Being part of a community teaches us from a very young age how to be civil, empathetic, trustworthy and kind as we interact with others. Our local communities, on average, are growing more diverse, which allows us a lens to see through the struggles of those who come from different backgrounds or situations. By initiating conversations with a peer, there is much we can learn about the prejudices they face or the concerns they have about social inequality. One of the strongest contributors to prolonged social inequality is simply a lack of exposure to diversity, whether racial, economic or otherwise, and cross-cultural programs could be useful in facilitating this exposure.

In a city such as Coppell, in which the median income is higher than many other Dallas neighborhoods, it requires an open mind to truly understand the struggles of a peer in a different situation. We hold food and clothing drives, but do we truly understand why we conduct this service? Many people may take part in a drive, but when it comes to policy, are more hesitant about sharing the wealth. 

Changing socioeconomic inequality is a large and complex process, but the first step is to make ourselves, as a society, more compassionate and empathetic. A 2017 study by the National Institute of Health suggests that Americans’ sensitivity and support for such programs and policies to lessen economic inequality increases as they learn more about economic disparities. 

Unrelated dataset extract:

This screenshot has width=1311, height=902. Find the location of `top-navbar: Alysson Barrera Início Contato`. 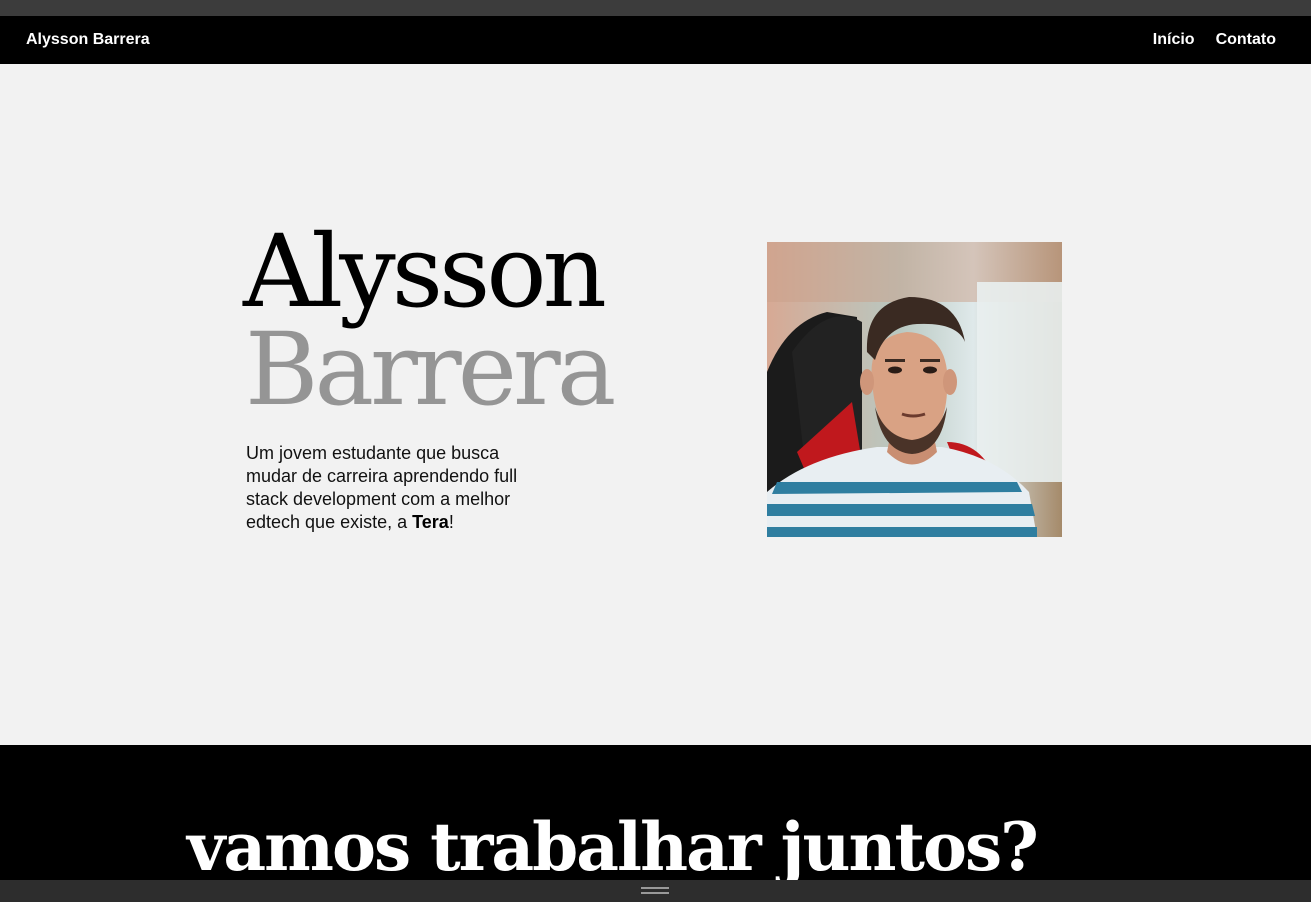

top-navbar: Alysson Barrera Início Contato is located at coordinates (656, 40).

This holiday season, consider meeting with a friend of a different religious belief and understanding their culture and background. As clothing and food drives are held, offer to deliver donations and visit a neighborhood in need. We even can take advantage of the fact that we are more connected than ever through social media to put ourselves in someone else’s shoes in order to bring about collective change, even if we cannot experience this firsthand. Increasing our sensitivity to those in need or simply those who live differently will help us be able to tackle larger issues in the future.

Our generation has enormous potential to be the change we want to see in the world. We live in an age where information is more readily accessible than ever and our peer demographics are shifting. 

Now, as we grow into the new leaders and policymakers of our age, it’s time we use our assets to make such change.